======== Textauszug ========

Die deutsche Serafin Unternehmensgruppe folgt mit der Übernahme des Industriefaserspezialisten Fuyi Industrial Fiber wichtigen westlichen Kunden in den chinesischen Markt. Der Inbound-Deal ist gleichzeitig ein zukunftweisender Schritt für das weitere Wachstum der Firmengruppe.
Verantwortung übernehmen und langfristig in Generationen denken: Für Philipp Haindl, einen der Gründer und Geschäftsführer der Serafin Unternehmensgruppe in München, sind das vertraute Werte. Sie gehen auf die Philosophie und die mehr als 150-jährige Tradition der Unternehmerfamilie Haindl zurück, die mit ihrer Papierfabrik in Augsburg bis zu Beginn dieses Jahrtausends Wirtschaftsgeschichte geschrieben hat. Dieser Tradition fühlt sich Philipp Haindl auch heute verpflichtet. Die von ihm gemeinsam mit Partnern gegründete Serafin Unternehmensgruppe investiert in mittelständische Unternehmen der DACH-Region (Deutschland, Österreich und Schweiz) aus unterschiedlichen Branchen. Um die angestrebte Weiterentwicklung der Beteiligungsunternehmen zu unterstützen und deren Marktposition durch strategische Übernahmen zu stärken, geht der Blick auch weit über die europäischen Grenzen hinaus. Jüngstes Beispiel dafür ist die im April abgeschlossene Übernahme des Geschäftsbetriebs der Fuyi Industrial Fiber Co., Ltd. mit Sitz in der chinesischen Stadt Haining. „Das Unternehmen ist als Spezialist für Industriefasern eine wichtige Ergänzung unserer Sparte Technische Textilien. Durch den Kauf können wir unsere westlichen Kunden in China als Marktführer lokal beliefern und als Firmengruppe weiter stetig wachsen“, sagt Haindl.
Breit gefächertes Branchenspektrum
Die Serafin Gruppe geht ihre Beteiligungen nicht als Fonds mit externen Kapitalgebern bis zu einem angestrebten Exit ein, sondern investiert wie eine Industrie Holding langfristig das aus dem Gesellschafterkreis bereitgestellte Kapital. Der Fokus liegt auf mittelständischen Firmen in reifen Branchen, die vor allem im Zuge von Nachfolgelösungen oder Konzern-Spin-Offs übernommen werden. Derzeit deckt die Gruppe die Geschäftsbereiche Konsumgüter (Werkzeuge, Kerzen, Lebensmittel) und Kunststoffverarbeitung (Technische Textilien, Bodenbelagsysteme, Verpackungen) ab. Der Aufbau weiterer Bereiche wie etwa Automotive oder Maschinenbau ist geplant. Serafin unterstützt die Beteiligungsunternehmen aktiv bei der Prozess- und Kostenoptimierung, wobei auch eigene Mitarbeiter für Sonderprojekte zur Verfügung gestellt werden.

======== Datenabschnitt ========

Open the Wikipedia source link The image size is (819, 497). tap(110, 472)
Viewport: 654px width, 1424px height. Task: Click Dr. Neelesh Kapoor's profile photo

========

**Aufgabe 1**
Gib bitte den Text über die Serafin Unternehmensgruppe von „Die deutsche Serafin“ bis „Wachstum der Firmengruppe.“ wortgetreu wieder.
**Aufgabe 2**
Setze den Text über die Serafin Unternehmensgruppe im Anschluss an seinen letzten Satz fort.
Das Material ist eigenständig und gehört nicht zum Text über die Serafin Unternehmensgruppe.

**Lösung 1**
Die deutsche Serafin Unternehmensgruppe folgt mit der Übernahme des Industriefaserspezialisten Fuyi Industrial Fiber wichtigen westlichen Kunden in den chinesischen Markt. Der Inbound-Deal ist gleichzeitig ein zukunftweisender Schritt für das weitere Wachstum der Firmengruppe.

**Lösung 2**
Mit Zukäufen zum Marktführer
Der größte Bereich mit 130 Mio. EUR Umsatz und mehr als 660 Mitarbeitern ist das Segment Technische Textilien. Die Basis dafür wurde im Jahr 2010 mit dem Erwerb der Nextrusion GmbH, einer auf die Faserherstellung spezialisierten ehemaligen deutschen Tochtergesellschaft des japanischen Teijin-Konzerns, geschaffen. Serafin stärkte die Marktposition von Nextrusion vier Jahre später durch den Erwerb der Lanxess-Tochter Perlon-Monofil GmbH sowie 2015 durch den Kauf der Hahl Pedex Gruppe von einem österreichischen Finanzinvestor. Gemeinsam sind die Unternehmen heute unter dem Namen Perlon weltweit ein Marktführer für Filamente. Diese Kunststoffgarne werden u.a. für die Herstellung von Papiermaschinenbespannungen, aber auch von Zahnbürsten, Haushalts- und Industriebürsten, Filtration oder Seile und Angeln verwendet.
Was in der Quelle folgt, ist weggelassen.